Moskau. . Die Tschetschenen Tamerlan und Dschochar Zarnajew sollen die Attentäter von Boston sein. Der eine hörte Lieder vom Heiligen Krieg, der andere dachte an Geld. Was wollten die beiden Männer? Die russischen Medien rätseln über die Motive.
Dass die beiden mutmaßlichen Attentäter von Boston offenbar aus Tschetschenien stammen, hat in Russland vorsichtige, zum Teil ratlose Reaktionen hervorgerufen. Die islamisch geprägte Teilrepublik im Nordkaukasus, früher abtrünnig und zweimal mit Waffengewalt in den russischen Staatsverband zurückgezwungen, gilt in Russland seit Langem als Hort des Terrors.
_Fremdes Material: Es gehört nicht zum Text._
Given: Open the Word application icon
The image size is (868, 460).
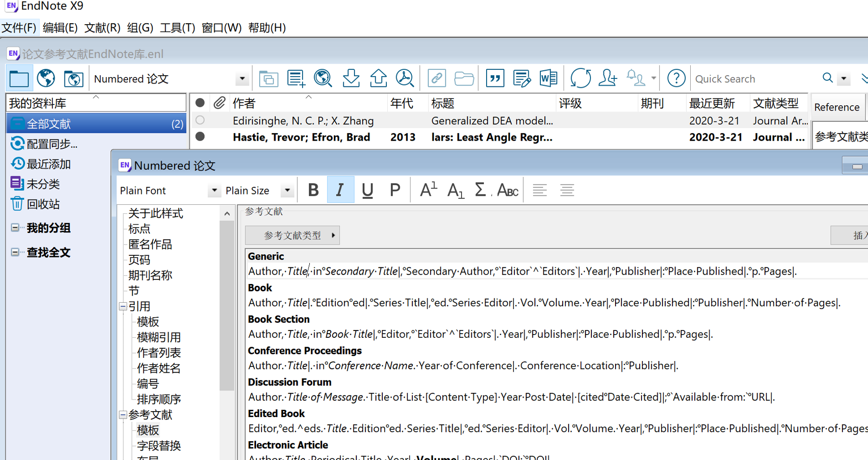Looking at the screenshot, I should pyautogui.click(x=548, y=78).
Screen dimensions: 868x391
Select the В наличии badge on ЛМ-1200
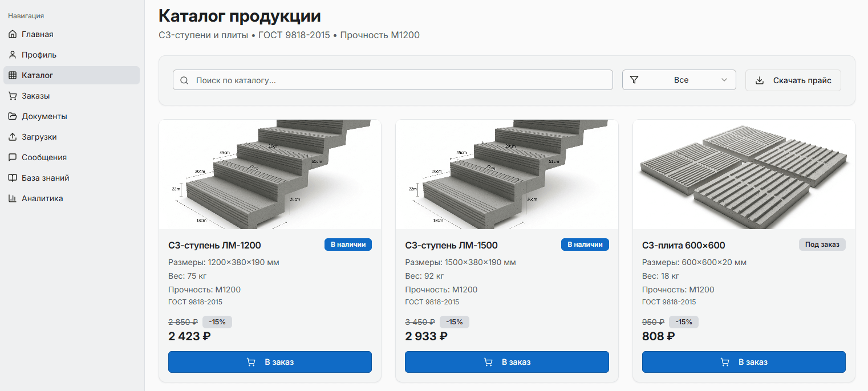coord(348,244)
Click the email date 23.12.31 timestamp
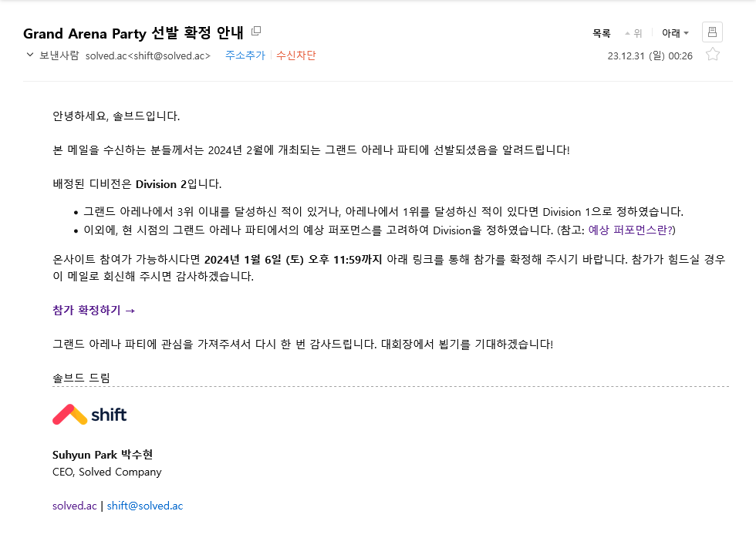This screenshot has width=756, height=538. (650, 55)
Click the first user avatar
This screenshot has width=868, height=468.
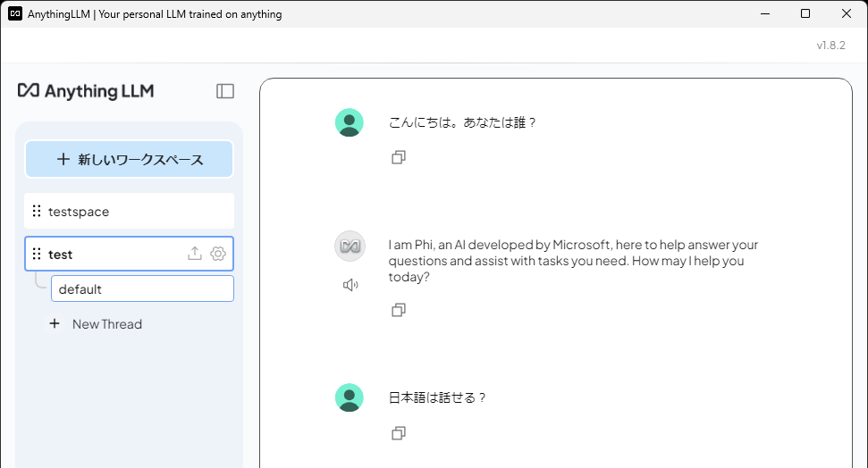pos(350,122)
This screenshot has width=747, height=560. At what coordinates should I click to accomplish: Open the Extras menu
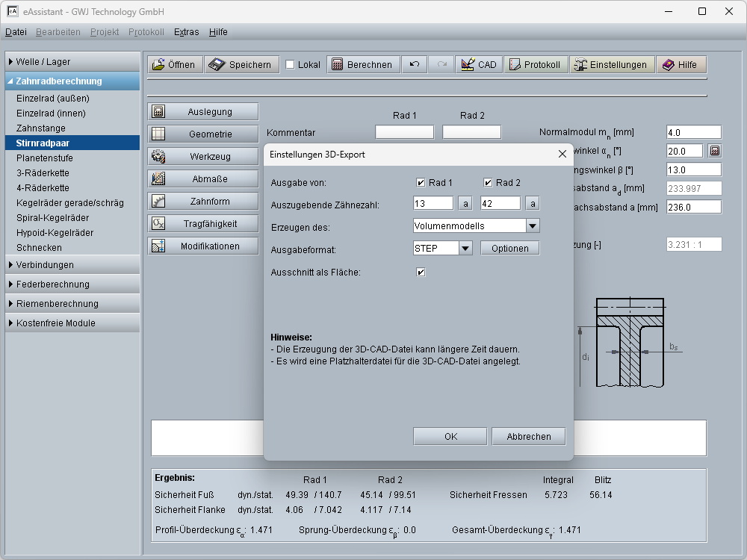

Zahlreiche Medien zitierten am Freitag die Website Dschochar Zarnajews des jüngeren der beiden Brüder in dem russischen sozialen Netzwerk „W Kontakte“. Dort gab der 19-jährige Student und Hobbyringer „Islam“ als Weltanschauung an, gleichzeitig bezeichnete er aber „Geld und Karriere“ als die wichtigsten Ziele in seinem Leben.
Tamerlans Ordner bei YouTube hieß „Terrorist“
Tamerlan Zarnajew, 26, der getötete Bruder und mutmaßliche Komplize, soll im vergangenen Jahr auf dem Video-Internetportal YouTube ein Nutzerkonto mit islamischen Videoclips eröffnet haben. Mehrere Dateien in einem Ordner namens „Terrorist“ dort sind gelöscht.
Tamerlan hörte Lieder des tschetschenischen Sängers Timur Muzirajew, dessen Song „Allah, Freiheit und Heiliger Krieg“ lange als inoffizielle Hymne des tschetschenischen Untergrunds galt. „Wenn sich bestätigt, dass sie an dem Attentat in Boston beteiligt waren, rückt die Version in den Vordergrund, dass Islamisten dahinter stecken“, schreibt die Tageszeitung Moskowski Komsomoljez.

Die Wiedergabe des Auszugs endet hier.